Ongoing/expanding (Grosses over $50,000 in under 1,000 theaters)
“Learning to Drive” (Broad Green) Week 4
$758,153 in 277 (+207) theaters; Cumulative: $1,599,000
Performing just a little below the successful older-audience romance “I’ll See You in My Dreams” on a similar number of theaters (though a week sooner), this is even more impressive since that drama played in early June while this hits a normally low-turnout September weekend. Broad Green has managed to steer this to a decent result despite big city competition from “Grandma” and the wide release of their own “A Walk in the Woods” all aimed at similar moviegoers. It might face tougher sailing since the weeks ahead will see many high-end releases, but meantime they look to have maximized a film that was not a guaranteed success.
“Grandma” (Sony Pictures Classics) Week 4
$738,617 in 130 (+78) theaters; Cumulative: $2,060,000
Outstanding expansion for Paul Weitz’s Lily Tomlin-starrer, more so for a normally down weekend. The PTA is substantially better than “I’ll See You” at the same point. That suggests that this, with targeted justified attention ahead, could exceed that film’s $7 million total, just as the awards season heats up. After a couple of high-profile disappointments (“The Irrational Man” and “Diary of a Teenage Girl”) SPC has found its groove again.
“Mr. Holmes” (Roadside Attractions) Week 10
$307,700 in 384 (+36) theaters; Cumulative: $17,254,000
This impressive hit manages to continue to thrive. Roadside picked up some additional theaters (likely because of lagging studio grosses), and despite the post-holiday factor the gross didn’t fall that much.
“Phoenix” (IFC) Week 8
$292,842 in 198 (+13) theaters; Cumulative: $2,423,000
Nice to see a serious, acclaimed subtitled film do well just when a large number enter the market at Toronto, mostly unbought so far. IFC bought this during last year’s Toronto, and are now thriving with it. Despite a small uptick in theaters, the post-holiday gross saw this take a drop, but it is still heading for a certain $3 million-plus total, at the high end of recent similar foreign language releases.
“Meru” (Music Box) Week 5
$285,600 in 168 theaters (+44); Cumulative: $1,656,000
This mountain climbing film now trails only “Amy” as the biggest grossing limited release doc this year. Now at its highest theater count, the gross is off its holiday-weekend highpoint.
“Mistress America” (Fox Searchlight) Week 5
$255,000 in 403 (-109) theaters; Cumulative: $2,244,000
Noah Baumbach’s latest is dropping fast now, with a sub-$3 million gross looking to fall short of his two most recent releases.

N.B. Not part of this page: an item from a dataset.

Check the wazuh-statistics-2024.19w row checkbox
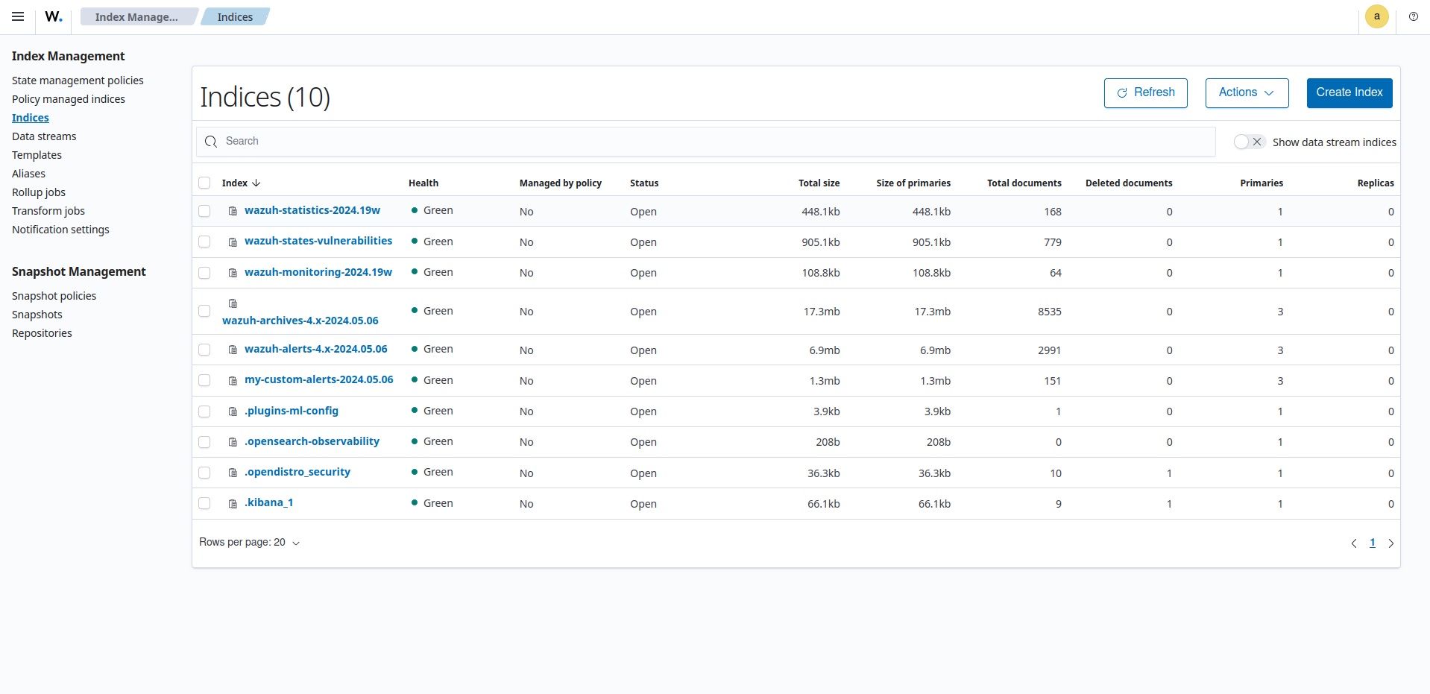 coord(204,211)
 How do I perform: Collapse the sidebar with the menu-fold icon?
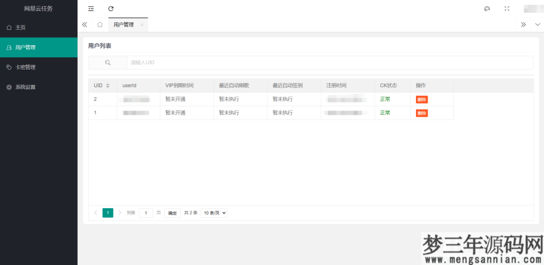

“The End of the Tour” (A24) Week 7 138/249
$(est.) 85,000 in 84 (-52) theaters; Cumulative: $(est.) 2,750,000
Another acclaimed festival film that delivered the reviews but not audiences as much as hoped for.

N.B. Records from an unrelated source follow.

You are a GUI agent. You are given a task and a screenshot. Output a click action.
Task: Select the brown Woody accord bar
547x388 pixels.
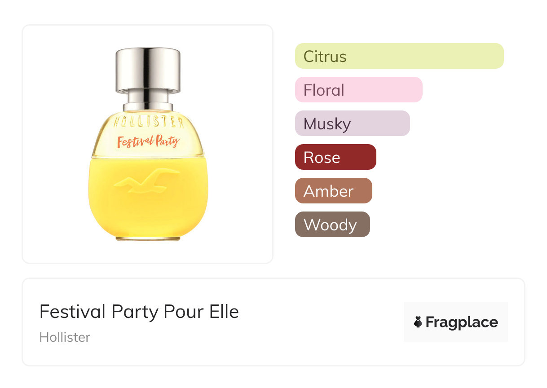[332, 225]
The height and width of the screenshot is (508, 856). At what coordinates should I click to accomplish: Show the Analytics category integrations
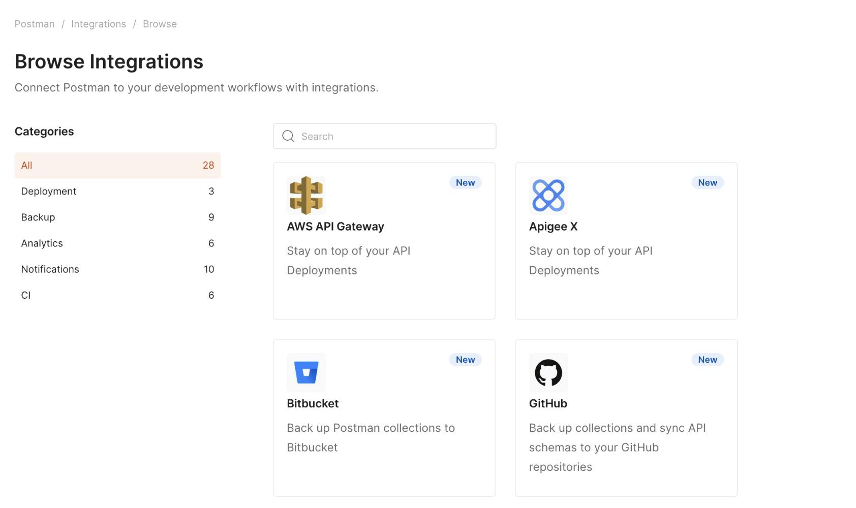point(117,243)
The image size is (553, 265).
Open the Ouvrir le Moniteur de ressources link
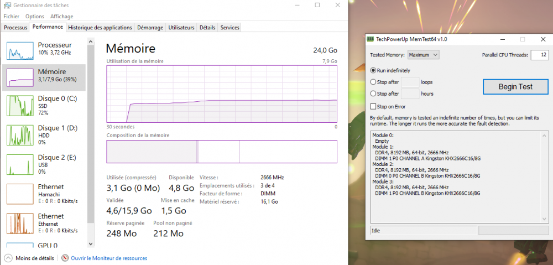click(x=108, y=258)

“The Diary of a Teenage Girl” (Sony Pictures Classics) Week 6
$57,835 in 69 (-186) theaters; Cumulative: $1,391,000
Nearing the end of its unexpectedly brief run, this well-reviewed female-centered story shows the pitfalls on relying on strong festival reaction as a predictor of wider audience response.
“Amy” (A24) Week 11
$(est.) 60,000 in 59 (-10) theaters; Cumulative: $(est.) $8,150,000
Theaters continue playing this long-run doc smash nearing the end of its third month.

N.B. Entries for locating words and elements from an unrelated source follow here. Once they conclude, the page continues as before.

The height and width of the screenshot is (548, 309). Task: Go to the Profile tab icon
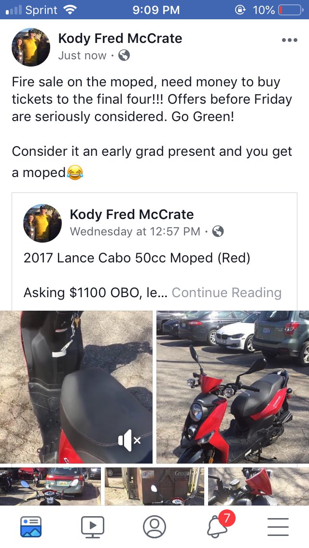(155, 526)
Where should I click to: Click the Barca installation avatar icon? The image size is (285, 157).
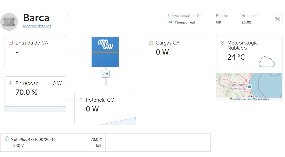(9, 22)
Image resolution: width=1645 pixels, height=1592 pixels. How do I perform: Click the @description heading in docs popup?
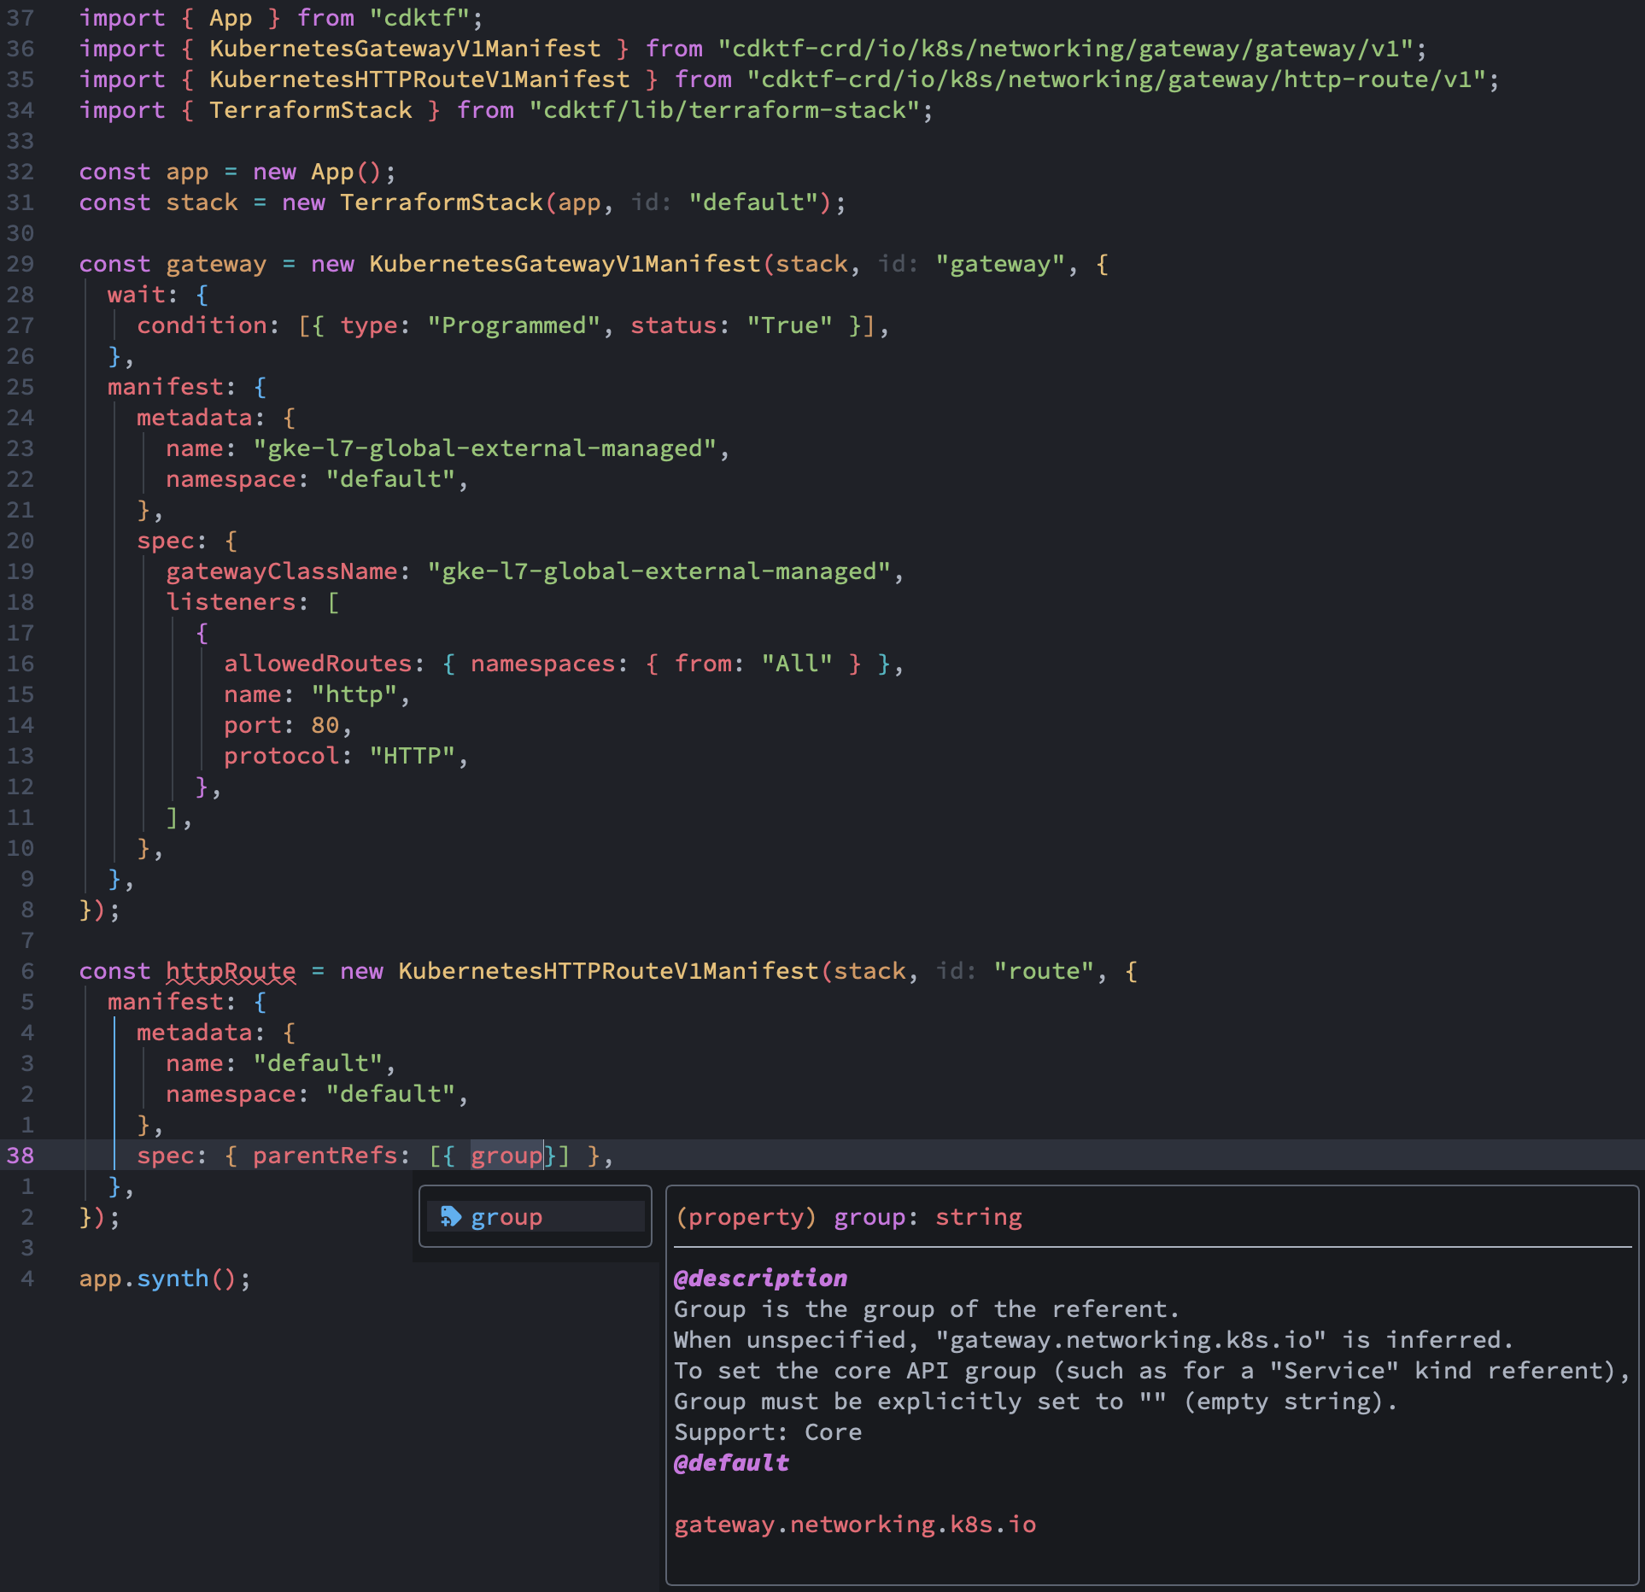760,1278
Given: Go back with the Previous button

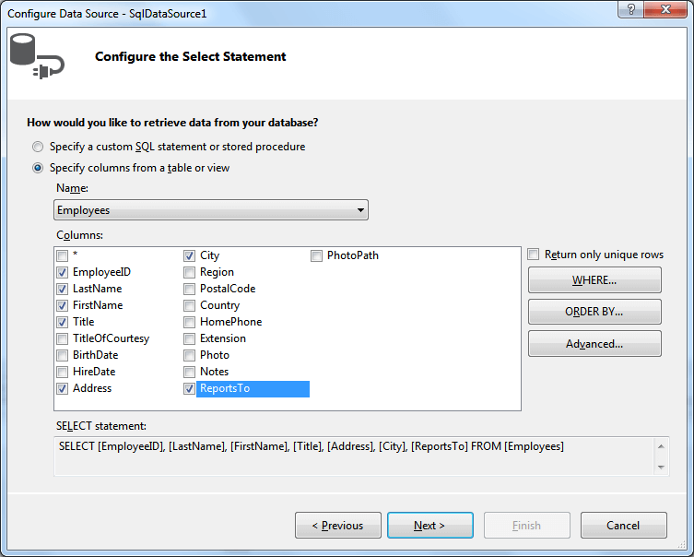Looking at the screenshot, I should pyautogui.click(x=337, y=525).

“The Second Mother” (Oscilloscope) Week 3
$50,000 in 22 (+7) theaters; Cumulative: $163,235
With its selection as Brazil’s Oscar submission confirmed, having an ongoing presence and continued new city strong reviews is important. These are modest results in an increasingly crowded market, but it is ahead of many recent subtitled films at a similar stage.